◆ Selected excerpt ◆
________
Found this posted on a wedding forum i'm on...Quite entertaining.

"i don't know if this counts because there was no actual wedding, but this was hands down the most traumatic thing i've witnessed:

this had to be about 9 years ago. my ex & i were getting ready to go to his cousin's wedding. his cousin had been dating this guy, a doctor, no less, for 10 years and they were finally getting married. she was a circuit court judge, i think 35 years old, but still lived at home w/ her parents. (i know... i know). but she was waiting on her man to go ahead and live her life and this is what she got for it.

she should have known sht was ill because 3 days before the wedding, she snapped her achille's tendon and had to wear a bigass cast & boot thing on her leg.

the morning of the wedding, my ex's mom called my apt all in a tizzy. she was so glad she caught us because the wedding was off.

*gasp* what??

this is the story she told me. i swear i will never forget it.

the night before the wedding, bride was home doing whatever is is brides do the night before (i drank and watched jackie chan movies the night before mine... but anyway) when there was a knock on mama's door. her mother went to answer it. it was the mothafvkcing DEA.

like Drug Enforcement Agency, DEA.

anyway, they came to talk to Bride out of professional courtesy, her being a judge and all. her FI was actually a drug dealer that they'd been keeping an eye on. what she thought was his name was actually his dead father's name. the dude had been living a whole nother life, complete w/ another GF and a kid!!!

they advised bride that if they tried to leave the country on their honeymoon, they would be arrested in the airport. now, this is pre-9/11, so you know it had to be something special for them to raise a ruckus like that back then.

anyway, they told bride all of this. mama apparently had some kind of panic attack and bride instantly broke out in giant hives all over her face. and then she went kookoo.

the woman thanked the agents, got her mother together, steamed her dress, confirmed her hairdresser appt. for the next day and went to bed.

as far as she was concerned, they was still getting married.


last time, our bride took a short leave of reality

anyway, the next day, bride woke up, got her hair done and was in the process of getting dressed when her MOH found a note in the front door. it was from the FI. he was basically like, "yo, i'm out. don't bother looking for me. peace."

ex's mom (who is bride's aunt) high tailed it over to the church where the ceremony was supposed to be. she and MOB put up signs saying the sht was cancelled.

and now, believe it or not, is where the tragedy begins!!

after my ex & i got off the phone and picked our faces up off the floor, we got another call from his mom. she sounded confused as hell, but she told us the bride still wanted to have her reception, since her parents had put all these deposits down and there were all these OOT guests. would we still come?
________
◆ Material ◆
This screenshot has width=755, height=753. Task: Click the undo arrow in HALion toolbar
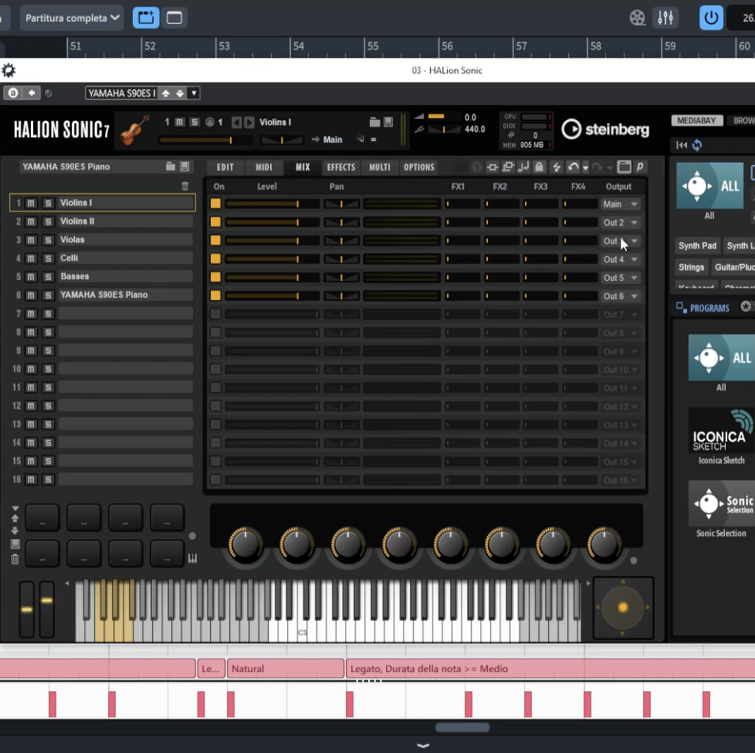click(572, 167)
________
◆ Exercise 1 ◆
Rewrite the paragraph of the wedding story that begins "anyway, they came to talk to Bride" in fewer words, keeping its main facts.
◆ Exercise 2 ◆
Answer these questions from the wedding story:
(a) How many years had the bride and the doctor been dating?
(b) What injury did the bride have three days before the wedding?
(c) Where did the maid of honor find the fiancé's note?
The listing has nothing to do with the wedding story.

◆ Finished answer 1 ◆
Because the bride was a judge, the DEA came to tell her, as a professional courtesy, that her fiancé was a drug dealer they had been watching. The name she knew him by was really his dead father's, and he had been living a second life with another girlfriend and a child.

◆ Finished answer 2 ◆
(a) 10 years.
(b) She snapped her Achilles tendon.
(c) In the front door.